Bug 1463191

Summary: gfapi: discard glfs object when volume is deleted
Product: [Community] GlusterFS Reporter: Prasanna Kumar Kalever <prasanna.kalever>
Component: libgfapiAssignee: Sanju <srakonde>
Status: CLOSED DEFERRED QA Contact:
Severity: low Docs Contact:
Priority: low    
Version: mainlineCC: amukherj, bugs, ndevos, rgowdapp, vpandey
Target Milestone: ---Keywords: StudentProject
Target Release: ---   
Hardware: Unspecified   
OS: Unspecified   
Whiteboard:
Fixed In Version: Doc Type: If docs needed, set a value
Doc Text:
Story Points: ---
Clone Of:
: 1463192 (view as bug list) Environment:
Last Closed: 2019-12-31 07:22:58 UTC Type: Bug
Regression: --- Mount Type: ---
Documentation: --- CRM:
Verified Versions: Category: ---
oVirt Team: --- RHEL 7.3 requirements from Atomic Host:
Cloudforms Team: --- Target Upstream Version:
Embargoed:
Bug Depends On:    
Bug Blocks: 1463192    
Attachments:
Description Flags
sample patch file for review. none

Description Prasanna Kumar Kalever 2017-06-20 11:09:16 UTC
Description of problem:

currently, once we have a glfs object in hand for a given volume, after deleting and recreating the volume with same name, we still can access new volume using the old glfs object, which is wrong.

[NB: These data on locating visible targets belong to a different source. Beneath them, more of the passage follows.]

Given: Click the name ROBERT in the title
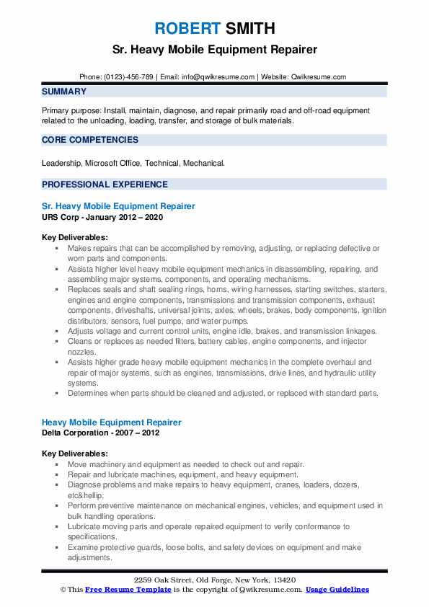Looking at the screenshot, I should (x=186, y=29).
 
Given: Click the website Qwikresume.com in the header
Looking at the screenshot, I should (x=319, y=76).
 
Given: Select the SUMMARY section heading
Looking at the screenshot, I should (x=64, y=92).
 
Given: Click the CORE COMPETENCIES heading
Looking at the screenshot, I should (x=90, y=140).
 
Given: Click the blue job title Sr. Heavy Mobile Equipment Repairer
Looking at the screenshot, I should (x=118, y=206).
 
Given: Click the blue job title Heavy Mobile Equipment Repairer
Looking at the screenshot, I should (x=112, y=422).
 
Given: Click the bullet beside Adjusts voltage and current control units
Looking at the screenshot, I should (x=57, y=330).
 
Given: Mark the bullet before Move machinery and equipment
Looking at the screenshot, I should (x=57, y=465).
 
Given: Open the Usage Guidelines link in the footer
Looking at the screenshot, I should (x=337, y=590).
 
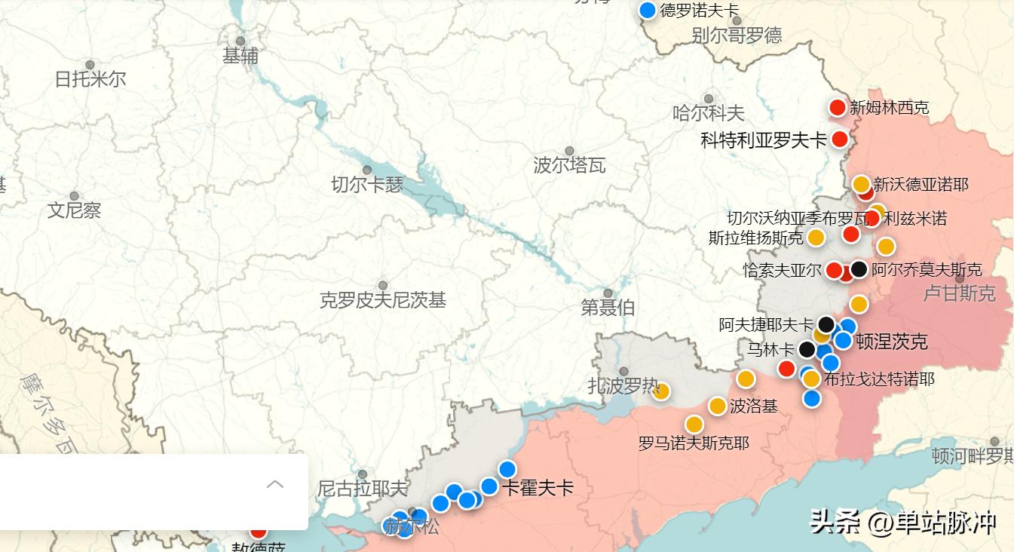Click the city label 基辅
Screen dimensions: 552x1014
(x=240, y=56)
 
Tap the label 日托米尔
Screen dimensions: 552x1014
(x=90, y=78)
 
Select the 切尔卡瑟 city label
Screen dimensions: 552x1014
(x=367, y=184)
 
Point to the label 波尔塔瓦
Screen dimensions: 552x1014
(x=569, y=165)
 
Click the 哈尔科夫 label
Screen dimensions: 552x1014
(x=708, y=113)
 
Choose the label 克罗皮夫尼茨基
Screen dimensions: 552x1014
(x=383, y=300)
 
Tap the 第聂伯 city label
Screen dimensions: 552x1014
(x=608, y=307)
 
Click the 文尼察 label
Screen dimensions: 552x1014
(x=74, y=210)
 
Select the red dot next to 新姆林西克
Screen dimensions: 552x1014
(x=837, y=108)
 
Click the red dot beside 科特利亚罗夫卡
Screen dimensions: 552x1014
(x=839, y=140)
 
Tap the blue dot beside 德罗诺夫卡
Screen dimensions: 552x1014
(x=647, y=11)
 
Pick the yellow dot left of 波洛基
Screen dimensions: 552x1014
(x=717, y=406)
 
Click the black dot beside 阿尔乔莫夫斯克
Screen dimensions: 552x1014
(x=859, y=269)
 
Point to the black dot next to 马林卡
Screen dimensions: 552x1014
(x=807, y=349)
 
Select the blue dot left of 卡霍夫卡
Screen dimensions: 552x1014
(x=489, y=486)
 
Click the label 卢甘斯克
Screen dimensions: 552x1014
(x=959, y=293)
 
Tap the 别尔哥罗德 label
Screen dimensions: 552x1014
(x=737, y=35)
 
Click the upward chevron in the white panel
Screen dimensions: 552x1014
(x=275, y=484)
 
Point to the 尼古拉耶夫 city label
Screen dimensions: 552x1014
(x=362, y=489)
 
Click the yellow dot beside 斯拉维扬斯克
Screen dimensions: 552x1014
(x=816, y=238)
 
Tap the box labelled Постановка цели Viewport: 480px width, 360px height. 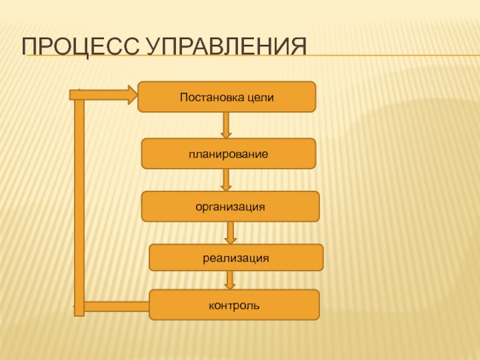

Version-Release number of selected component (if applicable):
mainline

How reproducible:
1. write a gfapi program, once you are done calling glfs_init() try creating a file in the volume, now apply break-point there.

2. delete the volume and recreate the volume with the same name.

3. now continue with your program, in the next lines try creating another file in the volume using the same old glfs object

4. surprisingly it allows to create.

My use-case was more like calling glfs_get_volumeid() returns old volume id rather than throwing an error which should say glfs object is not valid or worst case return new volume id, but in my case it returned old uuid.

Refer https://bugzilla.redhat.com/show_bug.cgi?id=1461808#c9 for some more interesting context and sample programs.


Actual results:
with old glfs object we still can access new volume

Expected results:
return invalid object.

Comment 1 Niels de Vos 2017-06-21 08:55:09 UTC
This problem does not look like it is unique to gfapi, FUSE will most likely have the same issue. Once a connection to a brick is dropped, a re-connect should most likely verify if the volume-id is the same as before.

I think there are several approaches to solving this:

1. glusterd initiated through GF_CBK_EVENT_NOTIFY or similar (on volume delete)
2. handling this in protocol/client:RPC_CLNT_CONNECT and client_handshake()
3. in the master xlators like fuse and gfapi

Whatever is picked, any subsequent usage of the deleted volume should result in ESTALE errors.


My current preference goes to doing this in protocol/client. What do others think?

Comment 2 Venkata R Edara 2017-08-01 08:36:45 UTC
Reproduced the bug using python-bindings. will be working on fix.

Comment 3 Venkata R Edara 2017-08-16 12:34:41 UTC
Created attachment 1314099 [details]
sample patch file for review.

I had the fix in gfapi code. The actual fix is in glfs-mgmt.c which has call to glfs_get_volume_info() which has callback that checks whether vol id is same and sets the errno . 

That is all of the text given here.